◆ Work instruction
Below is a listing; print exactly its lines from the one containing "You are a GUI" down to the one containing "Bookmark this page with the star icon", both inclusive, with every picture left out.

***

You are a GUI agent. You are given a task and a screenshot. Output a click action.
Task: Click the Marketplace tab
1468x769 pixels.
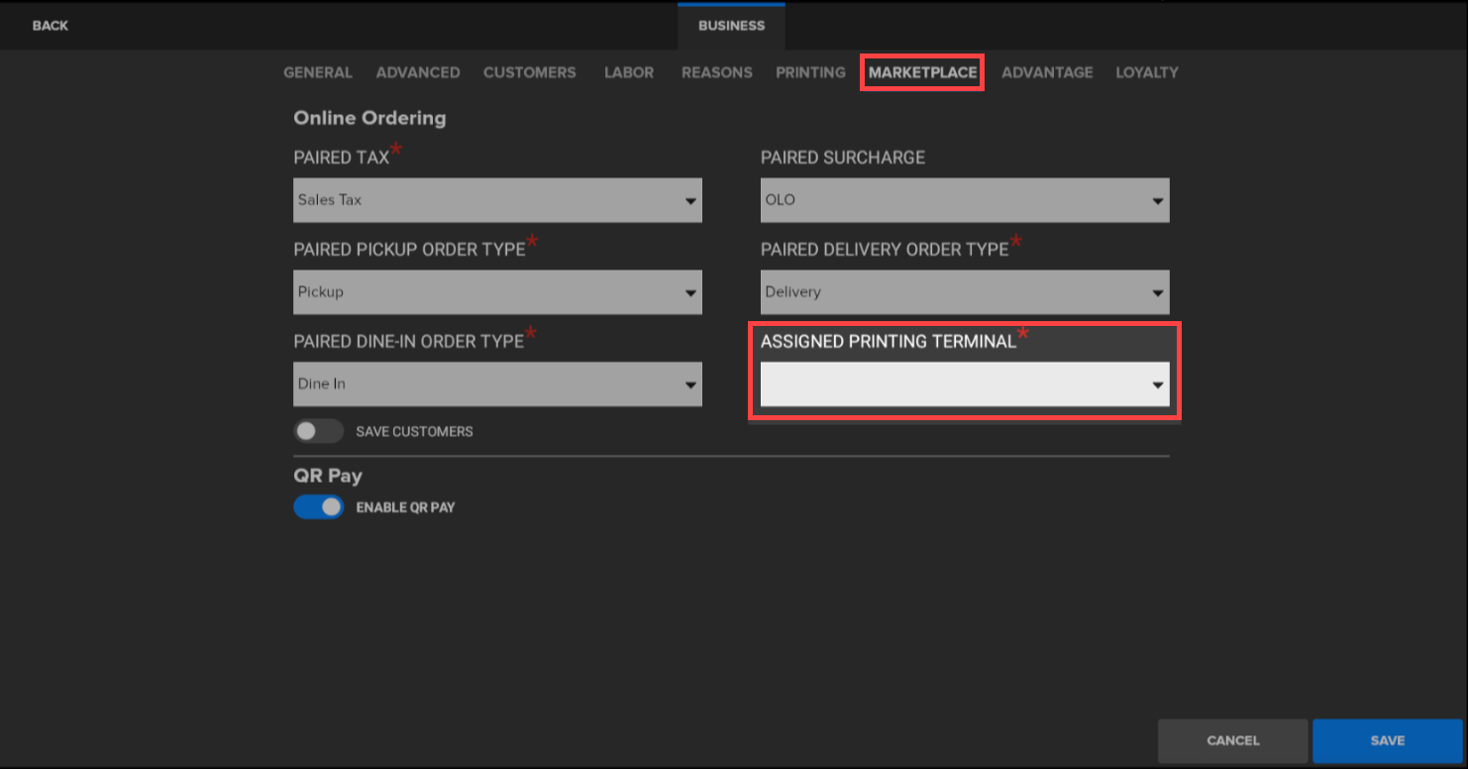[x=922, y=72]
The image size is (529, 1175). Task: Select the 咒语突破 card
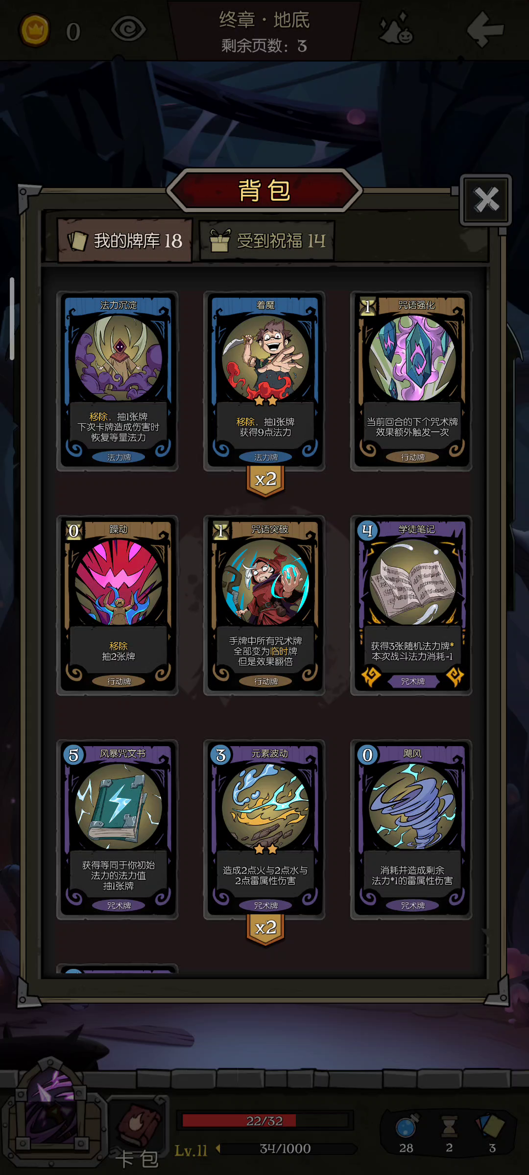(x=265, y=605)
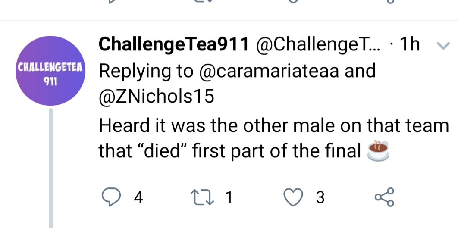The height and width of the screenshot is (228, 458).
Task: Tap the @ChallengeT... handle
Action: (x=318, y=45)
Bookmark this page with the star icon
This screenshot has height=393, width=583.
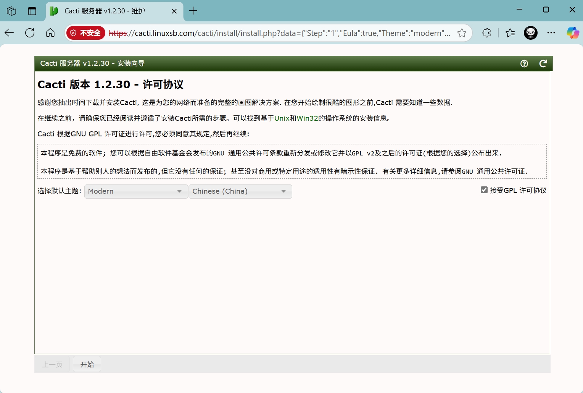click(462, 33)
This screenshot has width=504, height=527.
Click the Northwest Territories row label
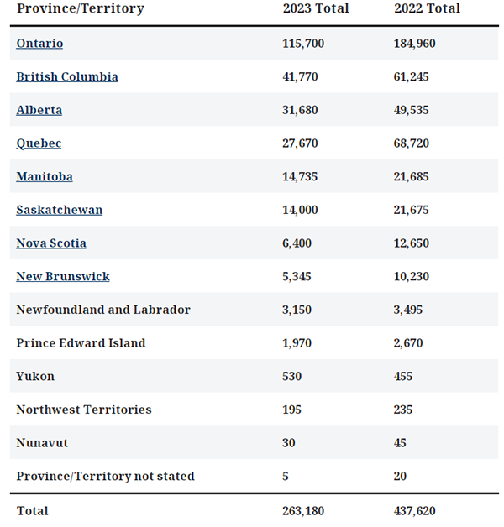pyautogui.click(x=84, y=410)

***

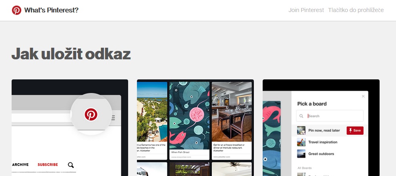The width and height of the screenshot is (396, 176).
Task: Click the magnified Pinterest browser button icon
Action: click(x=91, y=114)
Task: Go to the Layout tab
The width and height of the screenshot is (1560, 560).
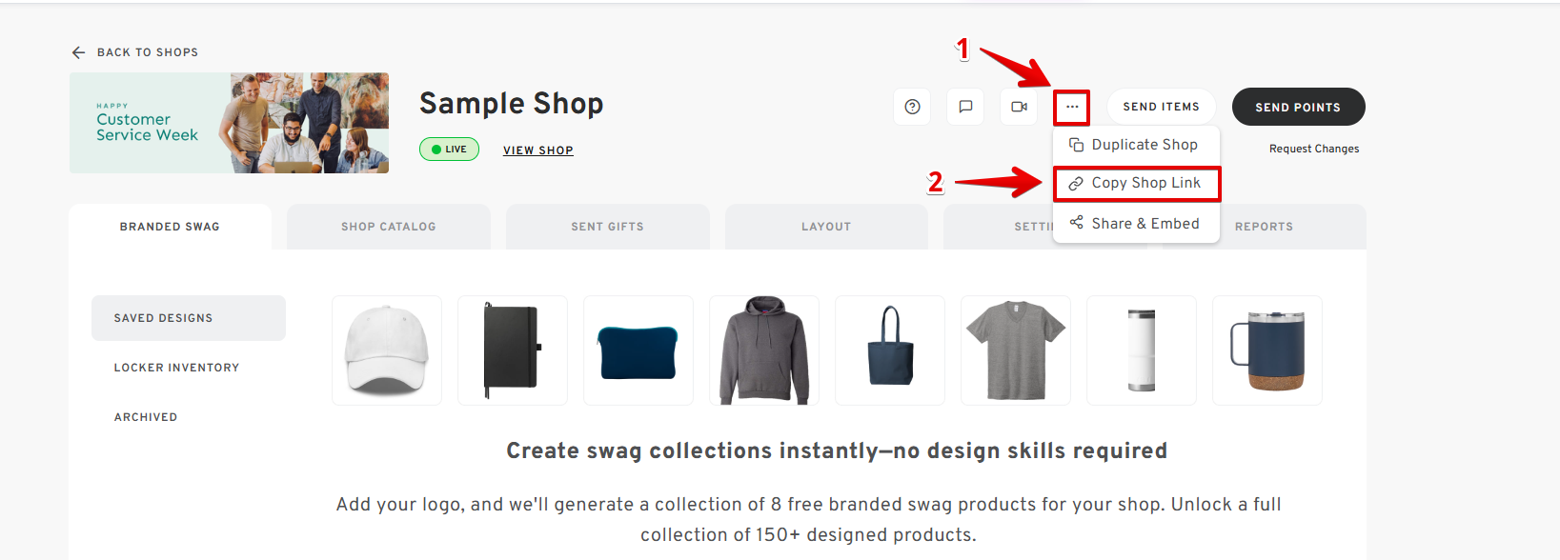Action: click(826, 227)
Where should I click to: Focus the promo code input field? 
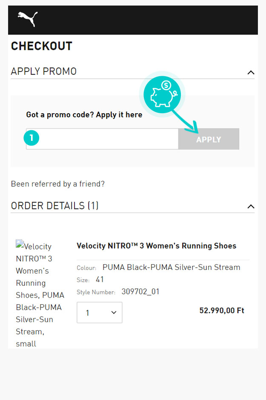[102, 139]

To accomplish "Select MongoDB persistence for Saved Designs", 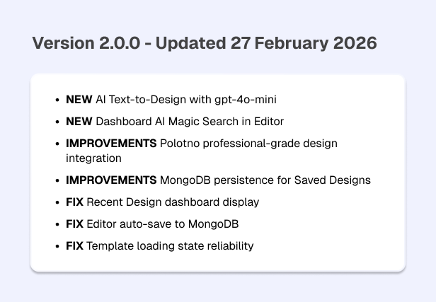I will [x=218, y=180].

***

◆ Solution below
You are a GUI agent. You are given a task and a screenshot. Output a click action.
Task: Click the Marketplace tab
1468x769 pixels.
[x=922, y=72]
The image size is (529, 1175). Task: Select the 咒语突破 card
(x=265, y=605)
The height and width of the screenshot is (228, 458).
Task: Tap the @ChallengeT... handle
Action: (x=318, y=45)
Bookmark this page with the star icon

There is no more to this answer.